- _Description of the task_:
Lines below that include the word "size" should each be copied.

- _Data_:
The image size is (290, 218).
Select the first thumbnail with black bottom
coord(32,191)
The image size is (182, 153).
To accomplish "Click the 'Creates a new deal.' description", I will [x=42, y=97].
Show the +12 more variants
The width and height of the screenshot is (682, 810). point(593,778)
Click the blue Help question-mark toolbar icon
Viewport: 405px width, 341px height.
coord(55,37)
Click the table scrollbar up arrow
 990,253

* * *

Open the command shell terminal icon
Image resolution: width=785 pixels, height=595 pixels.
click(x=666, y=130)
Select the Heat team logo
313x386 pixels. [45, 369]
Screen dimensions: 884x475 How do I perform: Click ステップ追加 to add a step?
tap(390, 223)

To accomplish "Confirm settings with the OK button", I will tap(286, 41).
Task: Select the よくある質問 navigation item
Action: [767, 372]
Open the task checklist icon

---

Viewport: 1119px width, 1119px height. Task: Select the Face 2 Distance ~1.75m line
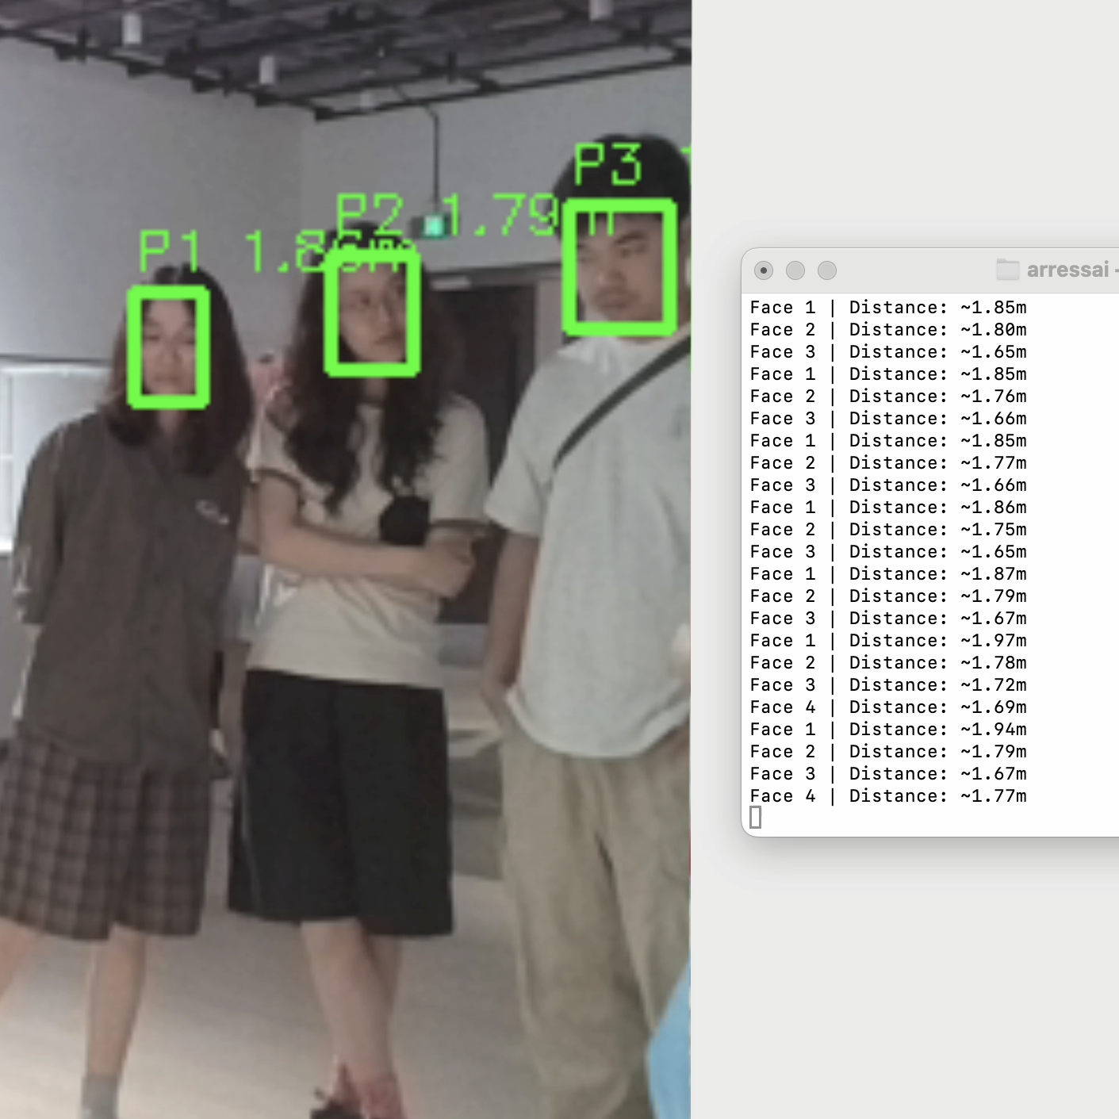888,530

- _Solved problem_:
The image size is (290, 218).
The image size is (182, 153).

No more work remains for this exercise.